正方:意大利Maurizio Gasparini教授
在过去30多年里,多项前瞻性随机研究证实埋藏式心脏复律除颤器(ICD)可有效预防猝死发生,因此目前ICD已作为部分经选择的患者治疗的IA类适应证。忽视ICD作为猝死二级预防治疗甚至被认为是不道德的行为。
但目前ICD能否作为左室射血分数(LVEF)<30%患者的一级预防尚存争议。现有研究数据未能显示该类患者获益。有6项一级预防研究、共3907例LVEF<35%的患者,其中MADIT II入选1232例LVEF<30%的患者。
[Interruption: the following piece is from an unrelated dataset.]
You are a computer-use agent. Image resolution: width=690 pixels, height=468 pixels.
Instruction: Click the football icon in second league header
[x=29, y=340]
与传统治疗相比,ICD降低全因死亡率28%(HR 0.72)。
这些研究降低总死亡率归因于猝死的减少,但其心力衰竭(HF)死亡率仍较高(批评者称ICD治疗仅是将死亡方式由猝死转变为HF)。如果将ICD治疗作为一个整体,与心脏再同步治疗(CRT)结合,即CRT-D,上述假设便不再成立。实际上已明确证实CRT-D可改善HF死亡,同时降低猝死风险,进一步降低总死亡率。
另外一个好消息来于MADIT II的 8年随访研究,ICD使死亡率降低37%(在随访20个月时降低31%),需要救治的患者从17例降至6例。分析多项ICD随机临床研究,Salukhe等研究证实,至原随访时间平方时,ICD治疗的生命年获益获益翻倍,ICD费效比显著提高。因此应该看到ICD的长期治疗获益,而不仅仅是短期获益。
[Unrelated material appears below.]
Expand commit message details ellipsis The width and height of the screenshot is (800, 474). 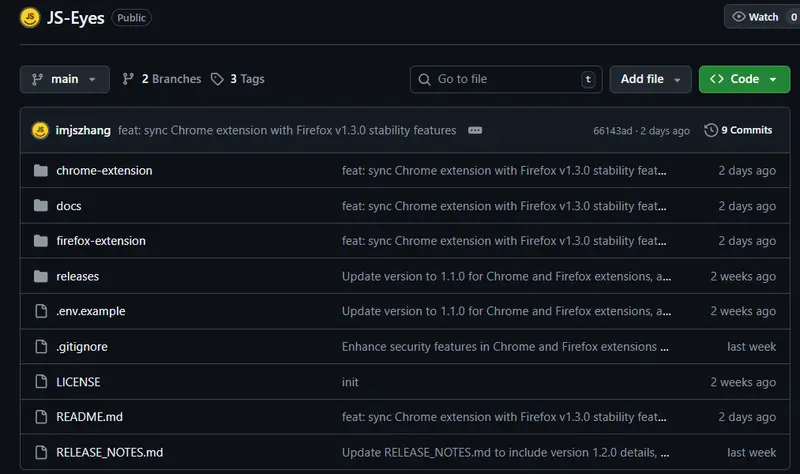click(x=475, y=130)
由此是否可明确ICD适用于所有LVEF<30%的患者?部分LVEF<30%、存在严重合并症而预期寿命有限的患者不应植入ICD,并且应识别此类患者。除外此类患者,指南对于LVEF<30%的患者建议植入ICD是完全正确的。当前全球正步入老龄化社会,是否仅因为年龄就拒绝ICD治疗?近期研究显示老年患者(>75岁)植入ICD后生存期约5年,与年轻患者获益相似。
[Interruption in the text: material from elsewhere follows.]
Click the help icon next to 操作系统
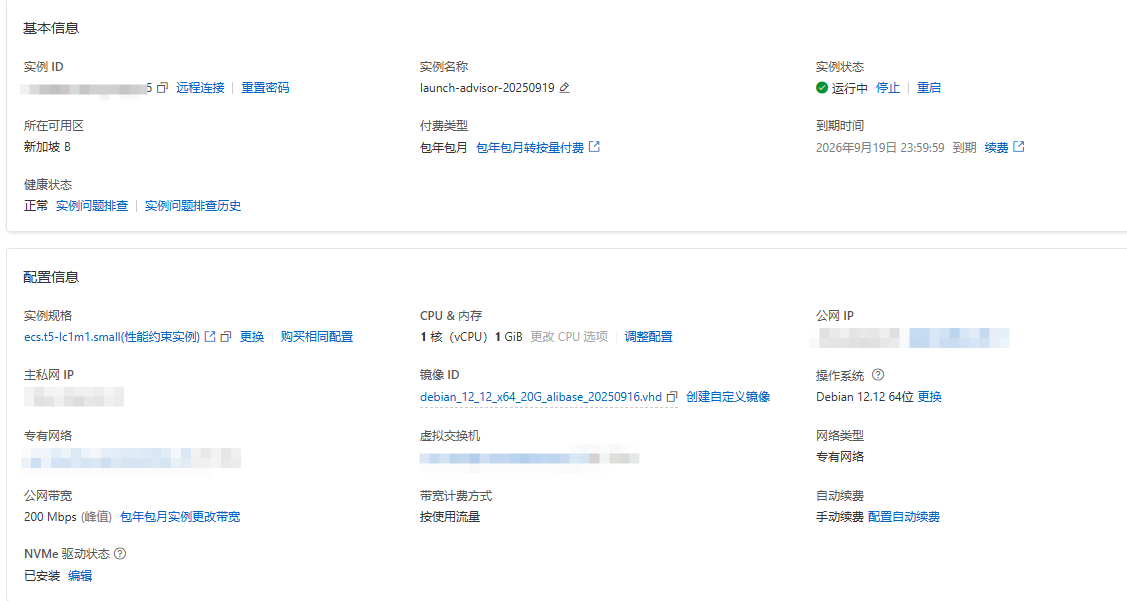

过去10多年中,还没有研究显示药物能将死亡率降低20%~30%。基于循证医学证据和伦理学考虑,延长所有患者生命应成为临床治疗的选择。
反方:英国Hull York医学院 John GF Cleland教授
LVEF<30%的患者,无论病因如何(缺血或非缺血),ICD均显著降低死亡率。MADIT-II研究入选既往MI且LVEF<30%的患者,随机分为ICD组和对照组。随访3年,对照组死亡率为31%,ICD组为22%(P=0.007)。这些患者中,年龄>75岁和<75岁患者获益相似,且与入选时NYHA心功能分级无关。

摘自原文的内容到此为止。